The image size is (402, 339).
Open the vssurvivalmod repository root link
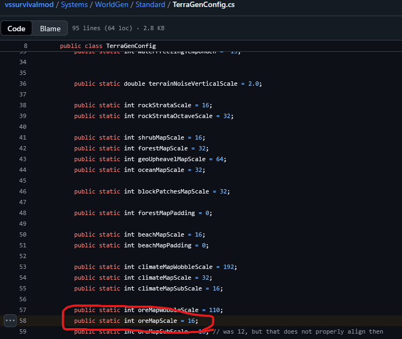click(x=26, y=5)
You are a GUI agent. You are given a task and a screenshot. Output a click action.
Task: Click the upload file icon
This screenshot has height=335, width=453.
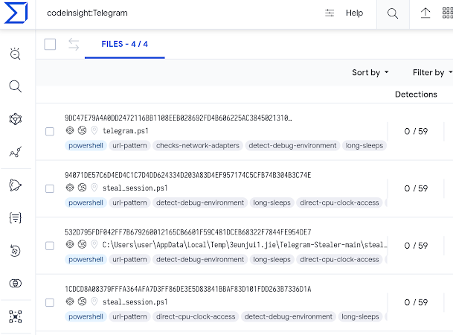click(x=425, y=13)
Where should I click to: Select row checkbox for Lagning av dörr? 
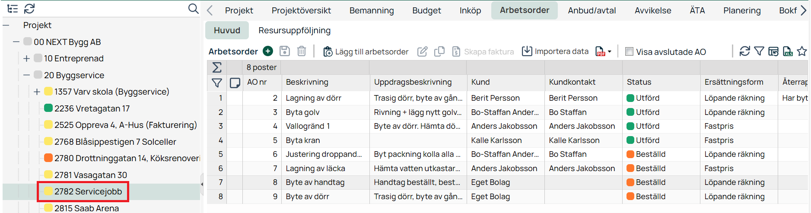[x=235, y=98]
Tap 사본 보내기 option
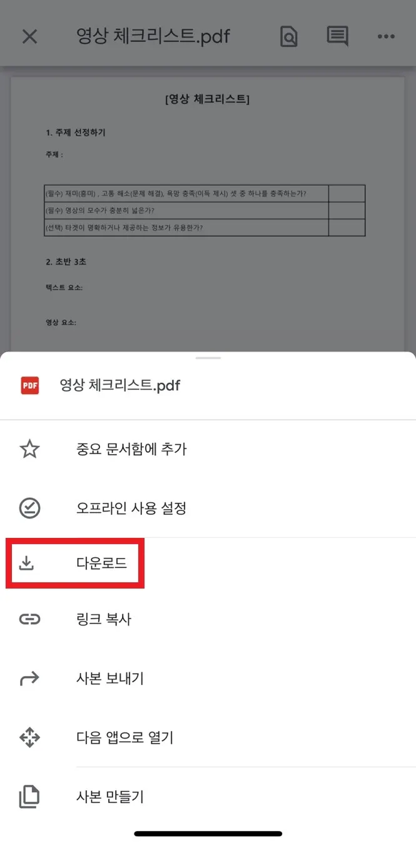416x845 pixels. coord(208,678)
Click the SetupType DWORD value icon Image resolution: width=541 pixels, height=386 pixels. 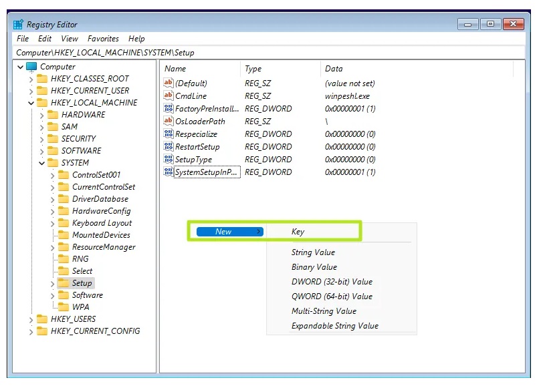[x=169, y=160]
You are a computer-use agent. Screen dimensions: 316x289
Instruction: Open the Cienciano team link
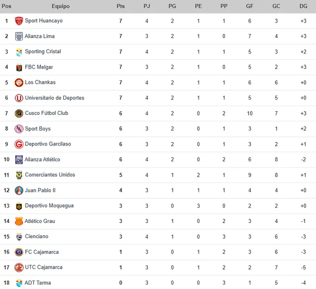(x=37, y=236)
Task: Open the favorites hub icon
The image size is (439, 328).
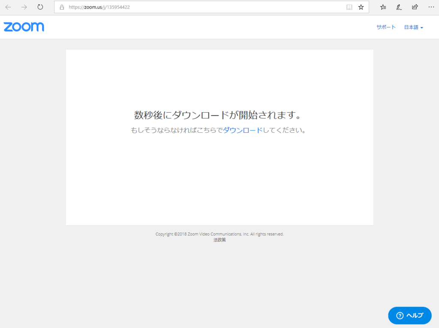Action: (383, 7)
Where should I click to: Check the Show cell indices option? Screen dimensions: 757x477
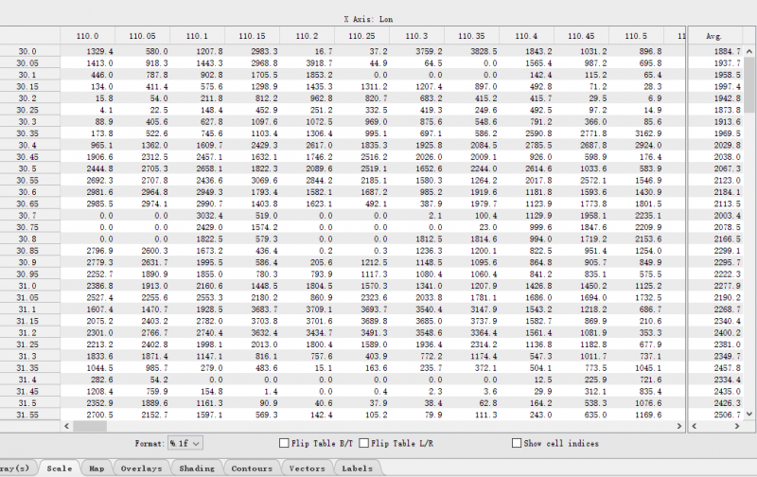click(516, 442)
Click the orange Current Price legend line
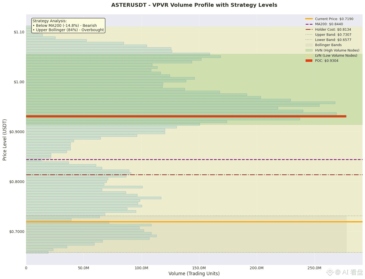The image size is (365, 279). [x=309, y=19]
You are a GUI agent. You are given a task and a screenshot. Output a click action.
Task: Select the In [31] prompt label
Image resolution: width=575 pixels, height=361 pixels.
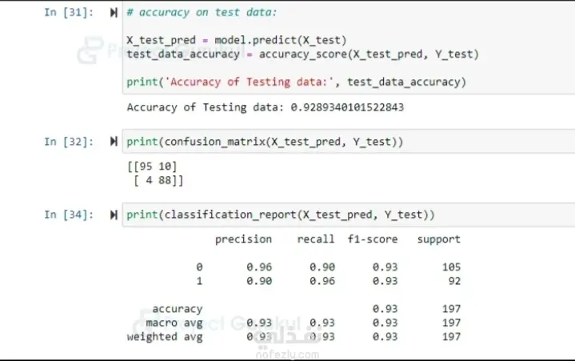click(69, 13)
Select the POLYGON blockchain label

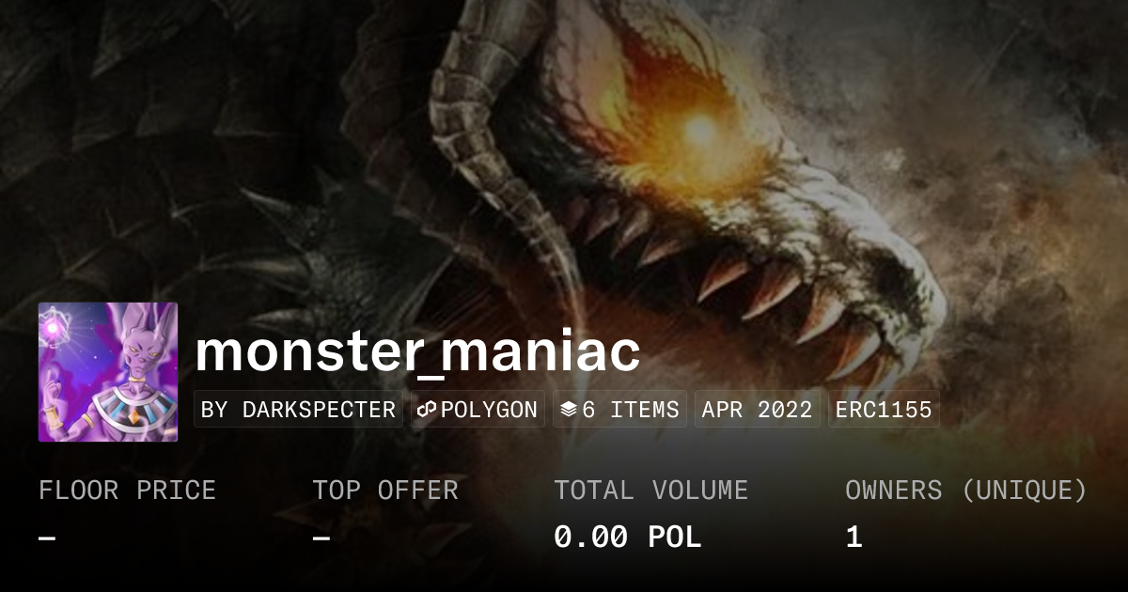coord(489,410)
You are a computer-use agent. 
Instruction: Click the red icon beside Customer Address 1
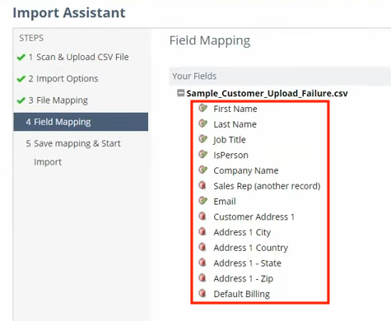coord(202,216)
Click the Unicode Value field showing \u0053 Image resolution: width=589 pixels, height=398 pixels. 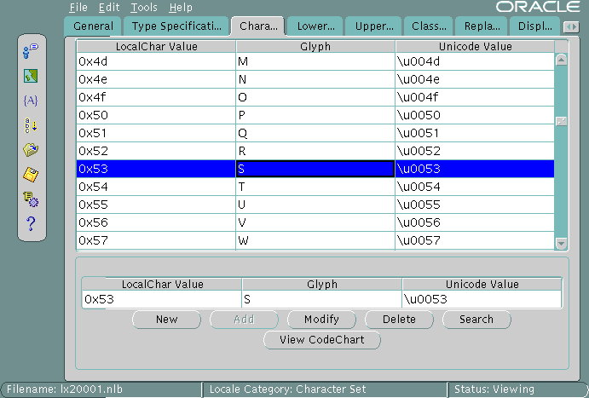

──────────

What is needed
Each line that mentions the string "agent" must be copied from the listing.

Solution to this problem
You are a GUI agent. You are given a task and a screenshot. Output a click action.
You are a computer-use agent. Screen dimensions: 316x289
You are a GUI agent. You are given a task and a screenshot. Output a click action.
You are a computer-use agent. 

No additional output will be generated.